Question

When excess of $AgN{O_3}$ is treated with KI solution, AgI forms:
A. Positively charged sol
B. Negatively charged sol.
C. Neutral solution
D. True solution

Answer 1

Hint:The colloidal sols are divided into positively charged sol and negatively charged sol. The positively charged sol are metal hydroxides and the negative charged sols are of metal sulphide.

Complete answer:
When a dilute solution of potassium iodide(KI) is added to dilute solution of silver nitrate, a positive charge sol to silver iodide (AgI) is generated.
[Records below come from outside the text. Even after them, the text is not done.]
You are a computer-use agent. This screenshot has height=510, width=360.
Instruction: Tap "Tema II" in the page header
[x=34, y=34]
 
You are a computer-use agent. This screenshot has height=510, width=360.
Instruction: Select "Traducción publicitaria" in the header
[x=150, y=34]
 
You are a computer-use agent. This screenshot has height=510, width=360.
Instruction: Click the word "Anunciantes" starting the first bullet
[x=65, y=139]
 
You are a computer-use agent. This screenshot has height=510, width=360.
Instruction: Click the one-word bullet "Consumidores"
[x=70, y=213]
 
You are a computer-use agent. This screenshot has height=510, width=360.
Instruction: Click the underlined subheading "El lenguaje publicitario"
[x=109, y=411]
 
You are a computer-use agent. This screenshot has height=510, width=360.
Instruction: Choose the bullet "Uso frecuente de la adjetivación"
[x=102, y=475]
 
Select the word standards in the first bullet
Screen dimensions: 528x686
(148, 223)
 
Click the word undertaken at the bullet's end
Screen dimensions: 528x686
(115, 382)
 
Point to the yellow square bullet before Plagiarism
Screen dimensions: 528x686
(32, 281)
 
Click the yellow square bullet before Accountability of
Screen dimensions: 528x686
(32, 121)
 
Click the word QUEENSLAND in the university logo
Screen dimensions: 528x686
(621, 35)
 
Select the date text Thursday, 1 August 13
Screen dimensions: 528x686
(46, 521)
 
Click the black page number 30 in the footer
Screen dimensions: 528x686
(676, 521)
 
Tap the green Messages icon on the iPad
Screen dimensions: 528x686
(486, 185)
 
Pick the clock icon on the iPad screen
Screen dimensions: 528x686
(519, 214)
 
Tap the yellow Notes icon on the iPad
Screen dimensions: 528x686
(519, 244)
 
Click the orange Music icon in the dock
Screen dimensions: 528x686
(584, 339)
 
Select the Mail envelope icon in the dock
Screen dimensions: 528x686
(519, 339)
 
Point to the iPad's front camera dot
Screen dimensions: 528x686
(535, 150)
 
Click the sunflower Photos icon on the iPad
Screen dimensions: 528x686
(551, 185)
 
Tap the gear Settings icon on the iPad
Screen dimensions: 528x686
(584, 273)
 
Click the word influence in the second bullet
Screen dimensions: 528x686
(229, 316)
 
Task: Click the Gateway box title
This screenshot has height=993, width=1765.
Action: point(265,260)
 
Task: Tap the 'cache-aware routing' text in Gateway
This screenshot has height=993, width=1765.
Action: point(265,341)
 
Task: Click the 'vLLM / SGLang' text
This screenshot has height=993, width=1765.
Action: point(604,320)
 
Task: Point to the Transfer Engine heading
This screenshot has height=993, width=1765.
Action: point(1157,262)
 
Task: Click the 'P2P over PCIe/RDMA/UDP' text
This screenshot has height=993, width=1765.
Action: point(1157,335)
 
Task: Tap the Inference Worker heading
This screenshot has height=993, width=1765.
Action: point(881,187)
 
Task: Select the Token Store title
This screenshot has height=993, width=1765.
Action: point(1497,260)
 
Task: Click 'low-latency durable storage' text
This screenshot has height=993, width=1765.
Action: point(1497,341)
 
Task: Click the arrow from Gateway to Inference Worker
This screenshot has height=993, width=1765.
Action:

This formation of positive charge sol is because of absorption of silver ions($A{g^ + }$).from the dispersion medium on the precipitate formed by silver iodide (AgI).
The reaction of silver nitrate with potassium iodide is shown below.
$AgN{O_3}(excess) + KI \to AgI\xrightarrow{{AgN{O_3}}}AgI/A{g^ + }$
When a dilute solution of silver nitrate (AgI) is added to excess dilute solution of potassium iodide, silver iodide with negative charged sol is generated. This formation of negative charged sol is due to the absorption of iodide ion (${I^ - }$) from the dispersion medium on the precipitate formed by the silver iodide.
$AgN{O_3} + KI(excess) \to AgI\xrightarrow{{AgN{O_3}}}AgI/{I^ - }$
When silver nitrate is reacted with excess potassium iodide, the colloidal particles formed get released towards the anode.
Thus, when excess of $AgN{O_3}$ is treated with KI solution, AgI forms a positively charged sol.
Therefore, the correct option is (A).

Note:
Make sure about the amount of silver nitrate used. The slight difference in the amount will affect the formation of sol. The classification of colloidal sol is dependent on the nature of the charge which is present in the particles of the dispersed phase.